● Texte:
--------------------
Bruno Odent
Libre-échange. Emmanuel Macron, son gouvernement et la commission européennes mettent en œuvre « provisoirement » depuis 7 ans, sans ratification, un accord instaurant un grand marché avec le Canada. Il démultiplie les profits et les perspectives de gain du grand capital occidental, tout en lui offrant, auprès d’instances privées, des garanties juridiques contre des politiques publiques qui mettraient en quoi que ce soit en péril leurs prévisions de retour sur investissement. Pour mettre un terme à ce flagrant délit d’autoritarisme, le parlement français doit pouvoir se prononcer et son avis être notifié à Bruxelles.
Le CETA (Comprehensive Economic and Trade Agreement), ou accord de libre-échange entre l’Union Européenne et le Canada, constitue l’une des armes des multinationales et du capital du monde occidental, dominé par Wall Street et les États-Unis, pour soumettre les échanges internationaux à leurs dominations et à leurs stratégies obsédées par l’expansion financière. Fût-ce en piétinant la démocratie et la souveraineté des États. C’est dire l’importance de l’action des sénateurs communistes qui ont réussi à stopper la ratification de cet accord le 21 mars dernier dans la chambre haute du Parlement français. Ce qui rend possible un rejet du texte qui doit être désormais réexaminé par l’Assemblée nationale.
L’accord qui n’a jamais été dûment ratifié par la France est néanmoins mis en œuvre depuis sept ans par Paris et Bruxelles qui font valoir une clause européenne « provisoire » qui permettrait d’appliquer immédiatement la majeure partie du texte en attendant une ratification définitive par les parlements nationaux.
Le sujet est d’évidence de la plus haute importance stratégique pour le président français qui a encaissé le choc en relevant « le choix du Sénat n’aide pas la cause » tout en déplorant un choix déplorable pour une agriculture française qui ne pourrait exister « sans export ». Une manière de contrer l’opposition du parti Les Républicains, majoritaire au Sénat, qui a voté le texte des communistes en espérant se rallier ainsi les bonnes opinions d’un monde agricole en crise, tant une partie du texte traduit la fuite en avant libérale et mercantile de la Commission européenne présidée par Ursula Von Der Leyen.
Macron veut appliquer le CETA quoiqu’il arrive
Face à un sujet aussi stratégique à ses yeux, Emmanuel Macron est monté au créneau en mobilisant le ban et l’arrière-ban de ses troupes, au gouvernement et dans les deux chambres, pour signifier une volonté d’appliquer, quoiqu’il arrive, ce texte, y compris si les députés le retoquaient à leur tour. Ce qui est loin d’être exclu, compte tenu de l’absence de majorité macroniste au Palais Bourbon.
--------------------
● Consignes:
1 – Traduisez en anglais cette phrase du texte sur le CETA : « L’accord qui n’a jamais été dûment ratifié par la France est néanmoins mis en œuvre depuis sept ans par Paris et Bruxelles qui font valoir une clause européenne « provisoire » qui permettrait d’appliquer immédiatement la majeure partie du texte en attendant une ratification définitive par les parlements nationaux. »
2 – Rédigez la suite du texte sur le CETA, s'il vous plaît, à partir de sa dernière phrase.
Le matériel placé ensuite n'est pas nécessaire.

● Données enregistrées:
--------------------
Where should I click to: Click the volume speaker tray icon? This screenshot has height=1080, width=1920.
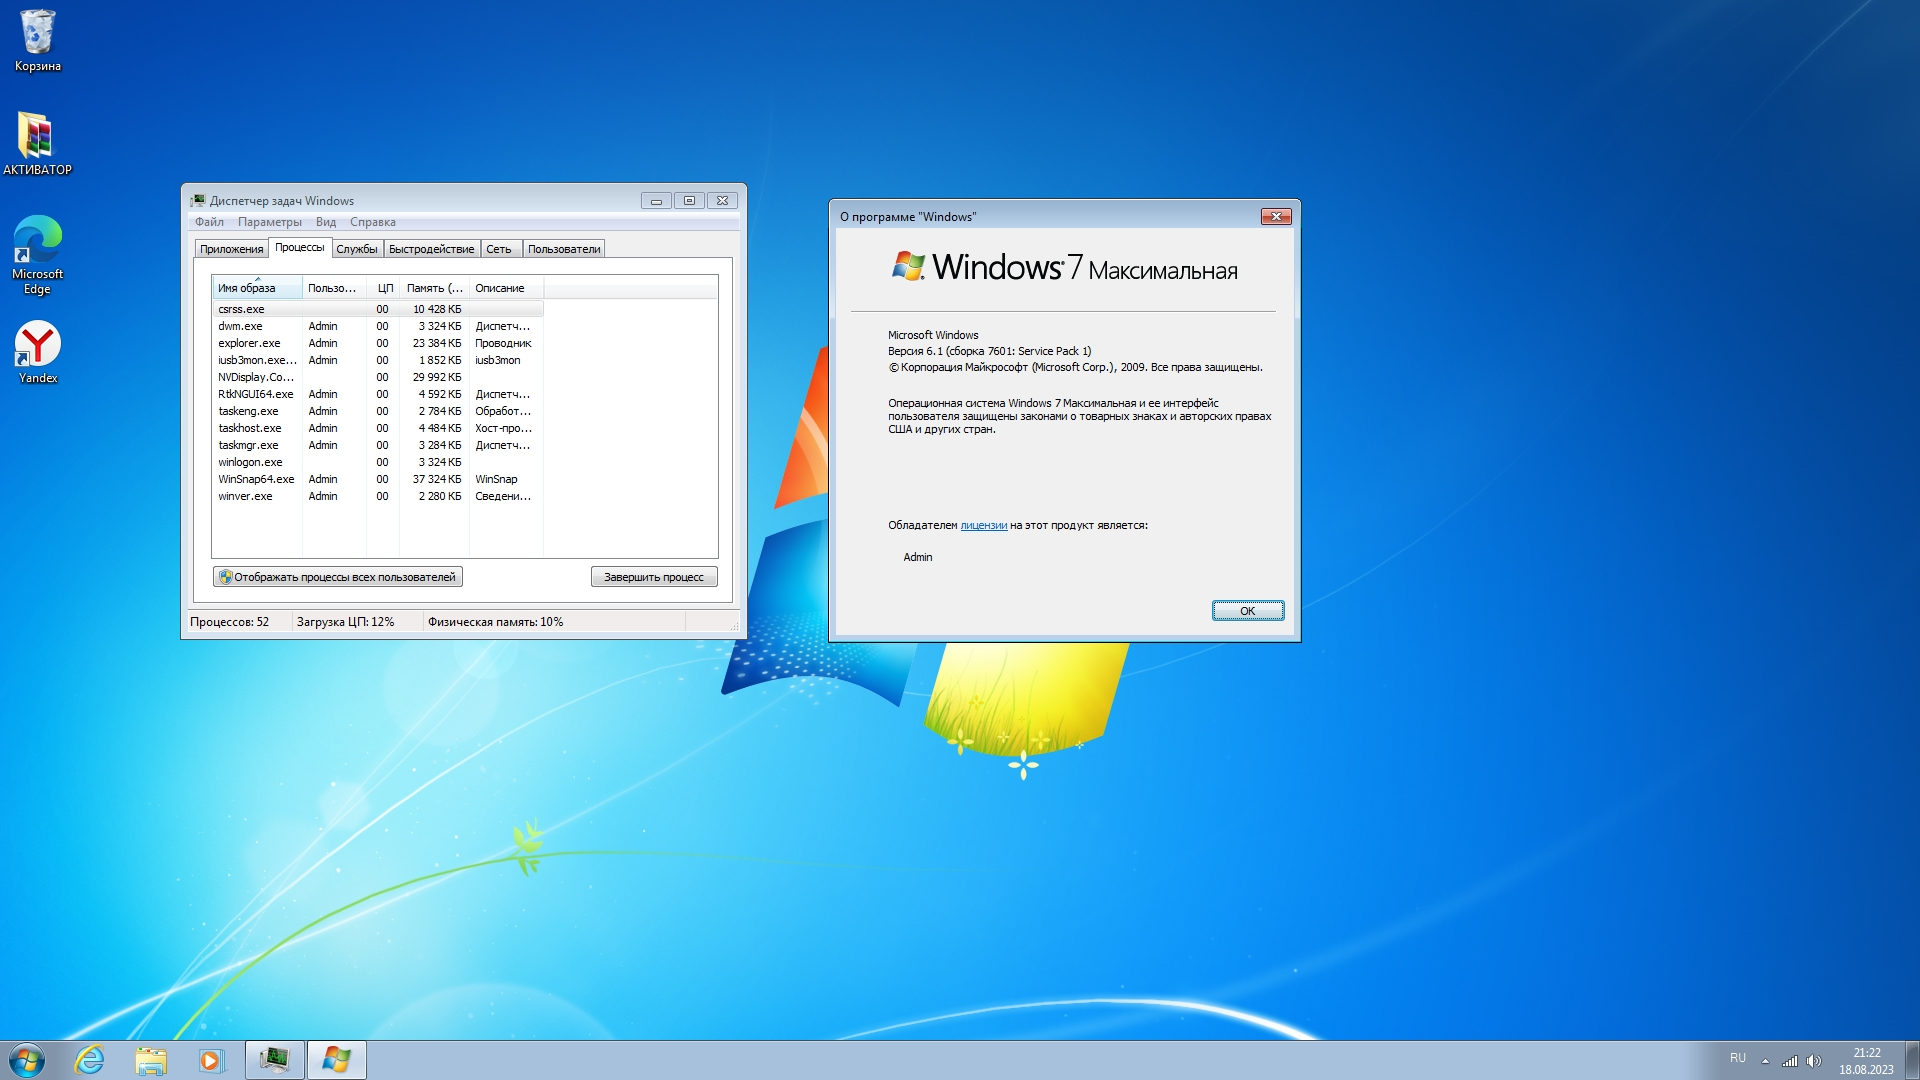click(1814, 1061)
--------------------
● Réponses:
1 – The agreement, which has never been duly ratified by France, has nevertheless been implemented for seven years by Paris and Brussels, which invoke a "provisional" European clause that would allow most of the text to be applied immediately pending final ratification by the national parliaments.

2 –
Quand le président du groupe GDR, André Chassaigne, entendait mettre le texte à l’ordre du jour de l’Assemblée le 30 mai prochain, en l’inscrivant dans la « niche » du groupe communiste, le camp présidentiel a fait preuve d’une très grande fébrilité. Il a d’abord fait savoir qu’il jouerait la montre et jurait que le CETA ne serait pas examiné avant les élections européennes. Puis il est allé jusqu’à affirmer, par la voix de sa tête de liste à ce scrutin européen de juin, Valérie Heyer, que l’exécutif français pourrait s’asseoir sur un éventuel rejet de l’accord par les deux chambres. « Ce sera la décision du gouvernement (de déterminer) quelles seront les prochaines étapes », a-t-elle déclaré en envisageant ouvertement que Paris ne notifie pas à Bruxelles le rejet du parlement français. Ce qui permettrait de continuer d’appliquer, comme aujourd’hui, près de 90 % de l’accord en toute illégitimité démocratique.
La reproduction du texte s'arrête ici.